Şansal Büyüka

Şansal Büyüka

sansal.buyuka@milliyet.com.tr

Tüm Yazıları
Haberin Devamı

Bu nasıl maç böyle... Şaka gibi... Anlatsan anlatamazsın... Gözlerinle görsen inanamazsın... Beşiktaş, ilk 15 dakikada rahatça 4-0 yapacağı maçı, 90 dakika sonunda 2-1 kaybetti. Hatayspor daha ilk çeyrekte bozguna uğrayacağı maçtan, hakemin bitiş düdüğü ile birlikte zaferle ayrıldı.
Bu sezon alıştığımız Beşiktaş sahadaydı. İlk yarıda fırtına gibi esen, ikinci yarıda bitip tükenen bir Beşiktaş... Maç başladı, Beşiktaş fırtına... Daha 31. saniyede gelen gol, sadece Beşiktaş’ı öne geçirmedi, kaç maçtır suskun olan Weghorst’un da özgüvenini tazeledi.
Sonrası resmen Hatay ceza alanı içinde oynandı. Hatay nefes almakta zorlandı, Beşiktaş gol kaçırmaktan yoruldu. Bu dakikalarda Rosier her yerde; sağda solda, önde arkada, hücumda, savunmada Beşiktaş’ı taşıyan adamdı.
Hatay özellikle ilk çeyrekte o kadar acemi, o kadar telaşlıydı ki, resmen “yolcudur Abbas, bağlasan durmaz” görüntüsü verdi. Hatay ilk yarıda sadece bir pozisyon yakaladı, El Kaabi topu boş kale yerine dışarı gönderdi.
Beşiktaş’ın ezici üstünlüğü altında geçen ilk yarının sadece 1-0 bitmesi, Beşiktaş’ın beceriksizliği mi, Hatay’ın şansı mıydı derseniz, Beşiktaş’ın beceriksizliğiydi. Beşiktaş farka gidecek, maçı söküp kopartacak ilk yarıyı hovardaca harcadı.
İkinci yarı başladı, roller değişti. Beşiktaş bu sezon alıştığımız görüntüsüne döndü ve durdu, sadece rakibi karşılayan bir pozisyona geçti. Hatay savunmadaki telaşından kurtuldu, sağlam durmaya başladı. Özellikle Burak, yüksek toplarda, kısa boyuna rağmen Weghorst ve Cenk Tosun’a şans tanımadı.
Üstelik Beşiktaş, bu yarıda Hatayspor’un değirmenine su taşıdı. Dele Alli olumlu tek iş yapmadan maçtan çıktı. Muleka çıkana kadar, yaptığı asist dışında, maçın yayınlandığı ekrana tek kare olsun gelmedi.
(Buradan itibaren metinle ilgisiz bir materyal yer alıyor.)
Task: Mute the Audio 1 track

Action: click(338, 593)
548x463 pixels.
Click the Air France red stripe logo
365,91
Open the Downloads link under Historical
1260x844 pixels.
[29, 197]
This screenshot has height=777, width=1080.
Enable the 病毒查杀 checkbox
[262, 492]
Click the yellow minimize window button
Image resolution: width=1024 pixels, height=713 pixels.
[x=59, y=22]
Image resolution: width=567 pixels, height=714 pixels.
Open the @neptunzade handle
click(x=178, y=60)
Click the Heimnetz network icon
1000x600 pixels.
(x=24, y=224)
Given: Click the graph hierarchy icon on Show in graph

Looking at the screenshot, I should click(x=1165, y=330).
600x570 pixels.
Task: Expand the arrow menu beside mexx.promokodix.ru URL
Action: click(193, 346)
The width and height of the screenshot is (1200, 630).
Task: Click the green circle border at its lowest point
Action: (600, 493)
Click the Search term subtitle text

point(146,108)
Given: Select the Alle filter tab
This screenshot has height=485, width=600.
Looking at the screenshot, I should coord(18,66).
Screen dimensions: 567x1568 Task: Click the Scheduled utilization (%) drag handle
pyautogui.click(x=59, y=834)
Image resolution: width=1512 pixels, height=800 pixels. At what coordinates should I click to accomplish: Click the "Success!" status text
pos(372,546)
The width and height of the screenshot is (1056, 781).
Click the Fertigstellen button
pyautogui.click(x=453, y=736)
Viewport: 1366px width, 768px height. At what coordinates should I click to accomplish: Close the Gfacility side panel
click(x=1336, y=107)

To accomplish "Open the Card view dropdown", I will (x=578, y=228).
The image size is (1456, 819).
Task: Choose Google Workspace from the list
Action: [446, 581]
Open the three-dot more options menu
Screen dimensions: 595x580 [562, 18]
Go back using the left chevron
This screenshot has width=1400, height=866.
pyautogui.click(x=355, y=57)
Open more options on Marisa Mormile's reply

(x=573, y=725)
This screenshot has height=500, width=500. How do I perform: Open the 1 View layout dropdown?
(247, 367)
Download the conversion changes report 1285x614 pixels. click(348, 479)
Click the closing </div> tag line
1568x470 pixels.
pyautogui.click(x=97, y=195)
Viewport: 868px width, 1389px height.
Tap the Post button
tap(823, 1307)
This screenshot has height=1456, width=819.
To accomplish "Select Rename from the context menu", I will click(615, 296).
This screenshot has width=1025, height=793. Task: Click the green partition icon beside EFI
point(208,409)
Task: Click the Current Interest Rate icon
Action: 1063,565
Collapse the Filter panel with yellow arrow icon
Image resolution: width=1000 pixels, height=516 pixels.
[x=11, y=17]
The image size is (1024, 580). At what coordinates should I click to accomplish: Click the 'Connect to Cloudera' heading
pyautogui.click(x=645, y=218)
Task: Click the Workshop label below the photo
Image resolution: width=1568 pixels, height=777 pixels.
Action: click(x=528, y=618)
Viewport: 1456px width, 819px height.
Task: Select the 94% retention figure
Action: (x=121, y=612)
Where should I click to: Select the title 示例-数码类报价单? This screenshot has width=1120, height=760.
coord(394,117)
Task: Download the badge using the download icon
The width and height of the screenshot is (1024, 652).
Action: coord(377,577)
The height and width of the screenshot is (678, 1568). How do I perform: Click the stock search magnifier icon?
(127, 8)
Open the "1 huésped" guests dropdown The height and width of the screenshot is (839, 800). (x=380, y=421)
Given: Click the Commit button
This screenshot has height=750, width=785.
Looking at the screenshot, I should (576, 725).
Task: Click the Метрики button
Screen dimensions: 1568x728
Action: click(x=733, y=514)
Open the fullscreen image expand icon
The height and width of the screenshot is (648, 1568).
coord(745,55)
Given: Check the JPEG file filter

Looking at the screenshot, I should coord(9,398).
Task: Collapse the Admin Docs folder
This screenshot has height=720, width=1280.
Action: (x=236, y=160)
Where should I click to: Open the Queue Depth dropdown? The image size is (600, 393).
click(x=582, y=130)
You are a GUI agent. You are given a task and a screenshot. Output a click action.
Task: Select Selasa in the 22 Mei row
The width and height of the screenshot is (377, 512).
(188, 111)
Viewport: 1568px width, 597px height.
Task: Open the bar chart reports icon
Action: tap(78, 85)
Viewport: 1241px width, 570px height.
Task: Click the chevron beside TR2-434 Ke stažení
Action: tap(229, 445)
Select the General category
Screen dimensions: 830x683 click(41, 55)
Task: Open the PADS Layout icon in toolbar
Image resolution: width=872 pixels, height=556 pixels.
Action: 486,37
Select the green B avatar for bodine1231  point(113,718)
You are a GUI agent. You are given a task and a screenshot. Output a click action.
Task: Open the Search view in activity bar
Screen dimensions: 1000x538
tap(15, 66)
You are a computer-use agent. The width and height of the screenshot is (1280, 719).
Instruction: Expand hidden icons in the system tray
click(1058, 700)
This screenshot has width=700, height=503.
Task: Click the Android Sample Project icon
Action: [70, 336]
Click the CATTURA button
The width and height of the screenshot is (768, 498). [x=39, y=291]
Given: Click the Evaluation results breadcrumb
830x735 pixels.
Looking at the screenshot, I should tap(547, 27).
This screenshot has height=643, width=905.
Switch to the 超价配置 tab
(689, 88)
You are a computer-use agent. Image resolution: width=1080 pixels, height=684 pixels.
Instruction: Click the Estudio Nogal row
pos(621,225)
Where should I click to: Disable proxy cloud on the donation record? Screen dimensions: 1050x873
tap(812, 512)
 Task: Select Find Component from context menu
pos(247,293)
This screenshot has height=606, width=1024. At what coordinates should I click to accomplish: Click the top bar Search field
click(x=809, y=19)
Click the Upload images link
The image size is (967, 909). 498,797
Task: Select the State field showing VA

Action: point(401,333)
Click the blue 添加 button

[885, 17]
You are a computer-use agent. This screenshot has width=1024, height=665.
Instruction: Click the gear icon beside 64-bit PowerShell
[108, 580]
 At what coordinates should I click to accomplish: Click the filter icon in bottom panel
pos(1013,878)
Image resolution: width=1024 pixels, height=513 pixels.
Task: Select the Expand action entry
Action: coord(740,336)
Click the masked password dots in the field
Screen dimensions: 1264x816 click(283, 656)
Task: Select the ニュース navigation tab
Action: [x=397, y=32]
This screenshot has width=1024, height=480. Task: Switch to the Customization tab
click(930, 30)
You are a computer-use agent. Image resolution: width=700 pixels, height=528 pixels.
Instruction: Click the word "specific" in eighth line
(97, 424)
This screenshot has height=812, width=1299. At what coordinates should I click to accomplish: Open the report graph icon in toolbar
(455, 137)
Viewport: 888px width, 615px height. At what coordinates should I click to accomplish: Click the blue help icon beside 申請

Beşiktaş’ın orta sahadaki duvarı Josef de Souza kabul edelim ki, artık eski Josef değil...
Hayrettir, her maçta sol önde oynar gibi ataklar geliştiren Masuaku, Hatay karşısında tek pozisyon olsun öne çıkamadı, tek orta yapamadı, hücuma katkıda sınıfta kaldı. Hadi hücuma çıkamadın, ilk gol dahil, savunmada da önemli açıklar verdi.
Hep “Talha” diyoruz. Allah aşkına Ze Luis’in kafa golünde rakibe bu kadar rahat vurdurulur mu? Ze Luis o vuruşu yaparken, Talha rakibinden en az iki-üç metre uzaktaydı. Yapışsana, bu kadar rahat kafaya çıkıp vurmasına engel olsana...
Hatay’ın ilk yarıda bu kadar ezildikten sonra, ikinci yarıda oyuna bu kadar egemen olması gerçekten şaşırtıcıydı. Hem Beşiktaş’a pozisyon vermediler, hem de iki gol bulup müthiş bir geri dönüşe imza attılar.
Maçlar tek devre oynansaydı, Beşiktaş için sorun yoktu. Ama Beşiktaş ilk yarılarda fırtına gibi esiyor, çok pozisyon yaratıp az atıyor, ikinci yarıları tamamen ıskalıyor.
Hani, eski bir Milli Eğitim Bakanı, “Okullar olmasaydı, Milli Eğitim’i ne güzel yönetirdim” demiş. Beşiktaş’ta ikinci yarılar olmasaydı bu maçları ve ligi ne güzel götürürdü. Ama maçlar 90 dakika... Beşiktaş bu 90 dakikanın 45 dakikasında var, ikinci 45 dakikasında hiç yok.
Bir sıkıntı var. Ciddi bir sıkıntı var. Bu; Beşiktaş’ın, Başkan’ın, özellikle Valerien Ismael’in başını çok ağrıtır.